AIM OF THE EXERCISE | Output, word for word, the lines of this listing that fall between the line with "This screenshot has width=561, height=511." and the line with "Open the Files", counting both of those lines, and no others.

MATERIAL SHOWN |
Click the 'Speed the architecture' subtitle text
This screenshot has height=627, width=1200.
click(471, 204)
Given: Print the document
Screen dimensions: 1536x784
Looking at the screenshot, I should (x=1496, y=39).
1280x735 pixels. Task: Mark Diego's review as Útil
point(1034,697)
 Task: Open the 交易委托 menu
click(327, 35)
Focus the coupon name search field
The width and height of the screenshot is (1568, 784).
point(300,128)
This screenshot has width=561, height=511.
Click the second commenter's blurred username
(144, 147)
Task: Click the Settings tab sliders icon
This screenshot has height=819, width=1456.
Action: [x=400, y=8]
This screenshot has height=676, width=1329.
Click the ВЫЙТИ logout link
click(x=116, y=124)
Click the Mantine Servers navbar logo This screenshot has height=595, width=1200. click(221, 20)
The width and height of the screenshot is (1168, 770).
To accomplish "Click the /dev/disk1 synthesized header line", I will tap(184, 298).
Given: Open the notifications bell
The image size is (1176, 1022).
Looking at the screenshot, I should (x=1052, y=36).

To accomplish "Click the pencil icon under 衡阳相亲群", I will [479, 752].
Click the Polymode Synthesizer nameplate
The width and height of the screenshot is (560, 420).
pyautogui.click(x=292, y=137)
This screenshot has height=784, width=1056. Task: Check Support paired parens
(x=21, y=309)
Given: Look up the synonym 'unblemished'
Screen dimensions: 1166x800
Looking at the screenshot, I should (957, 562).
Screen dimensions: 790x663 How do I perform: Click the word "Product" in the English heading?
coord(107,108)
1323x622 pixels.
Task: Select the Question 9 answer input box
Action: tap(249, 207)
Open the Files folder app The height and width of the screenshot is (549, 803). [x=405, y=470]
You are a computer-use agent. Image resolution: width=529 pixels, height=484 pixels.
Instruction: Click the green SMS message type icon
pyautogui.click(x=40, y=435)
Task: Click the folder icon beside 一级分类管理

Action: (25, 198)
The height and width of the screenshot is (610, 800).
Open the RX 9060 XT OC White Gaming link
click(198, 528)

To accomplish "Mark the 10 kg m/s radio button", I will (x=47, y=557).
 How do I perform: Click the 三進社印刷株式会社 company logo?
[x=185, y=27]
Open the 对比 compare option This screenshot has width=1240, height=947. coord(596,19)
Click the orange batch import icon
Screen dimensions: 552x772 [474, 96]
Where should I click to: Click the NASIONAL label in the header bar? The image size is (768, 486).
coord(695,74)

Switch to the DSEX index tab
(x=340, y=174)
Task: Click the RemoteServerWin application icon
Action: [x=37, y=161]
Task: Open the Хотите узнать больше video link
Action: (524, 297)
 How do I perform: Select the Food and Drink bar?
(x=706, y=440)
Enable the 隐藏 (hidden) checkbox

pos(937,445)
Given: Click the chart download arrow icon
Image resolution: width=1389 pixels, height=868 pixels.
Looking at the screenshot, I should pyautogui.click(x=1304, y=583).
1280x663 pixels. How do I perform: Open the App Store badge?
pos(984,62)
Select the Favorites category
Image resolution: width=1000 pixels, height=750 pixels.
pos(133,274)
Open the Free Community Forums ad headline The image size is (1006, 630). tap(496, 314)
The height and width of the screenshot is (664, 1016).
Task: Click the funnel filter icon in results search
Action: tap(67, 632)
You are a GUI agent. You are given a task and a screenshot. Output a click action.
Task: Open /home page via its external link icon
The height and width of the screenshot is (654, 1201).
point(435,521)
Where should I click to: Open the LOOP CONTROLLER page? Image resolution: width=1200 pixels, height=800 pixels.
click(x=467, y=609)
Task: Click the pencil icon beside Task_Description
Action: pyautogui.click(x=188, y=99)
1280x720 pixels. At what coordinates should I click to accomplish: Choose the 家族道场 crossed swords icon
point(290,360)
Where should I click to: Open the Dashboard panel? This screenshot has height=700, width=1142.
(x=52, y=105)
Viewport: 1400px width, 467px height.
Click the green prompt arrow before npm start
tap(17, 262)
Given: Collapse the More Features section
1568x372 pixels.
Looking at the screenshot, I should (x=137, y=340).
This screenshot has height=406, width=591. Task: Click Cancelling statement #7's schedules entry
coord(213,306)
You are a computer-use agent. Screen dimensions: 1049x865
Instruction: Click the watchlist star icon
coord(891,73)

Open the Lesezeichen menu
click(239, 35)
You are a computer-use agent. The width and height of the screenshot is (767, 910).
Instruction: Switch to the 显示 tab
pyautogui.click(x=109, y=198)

TASK SOLUTION |
This screenshot has width=561, height=511.
Click the second commenter's blurred username
(144, 147)
Task: Click the Settings tab sliders icon
This screenshot has height=819, width=1456.
Action: [x=400, y=8]
This screenshot has height=676, width=1329.
Click the ВЫЙТИ logout link
click(x=116, y=124)
Click the Mantine Servers navbar logo This screenshot has height=595, width=1200. click(221, 20)
The width and height of the screenshot is (1168, 770).
To accomplish "Click the /dev/disk1 synthesized header line", I will tap(184, 298).
Given: Open the notifications bell
The image size is (1176, 1022).
Looking at the screenshot, I should (x=1052, y=36).

To accomplish "Click the pencil icon under 衡阳相亲群", I will [479, 752].
Click the Polymode Synthesizer nameplate
The width and height of the screenshot is (560, 420).
pyautogui.click(x=292, y=137)
This screenshot has height=784, width=1056. Task: Check Support paired parens
(x=21, y=309)
Given: Look up the synonym 'unblemished'
Screen dimensions: 1166x800
Looking at the screenshot, I should (957, 562).
Screen dimensions: 790x663 How do I perform: Click the word "Product" in the English heading?
coord(107,108)
1323x622 pixels.
Task: Select the Question 9 answer input box
Action: tap(249, 207)
Open the Files folder app The height and width of the screenshot is (549, 803). [x=405, y=470]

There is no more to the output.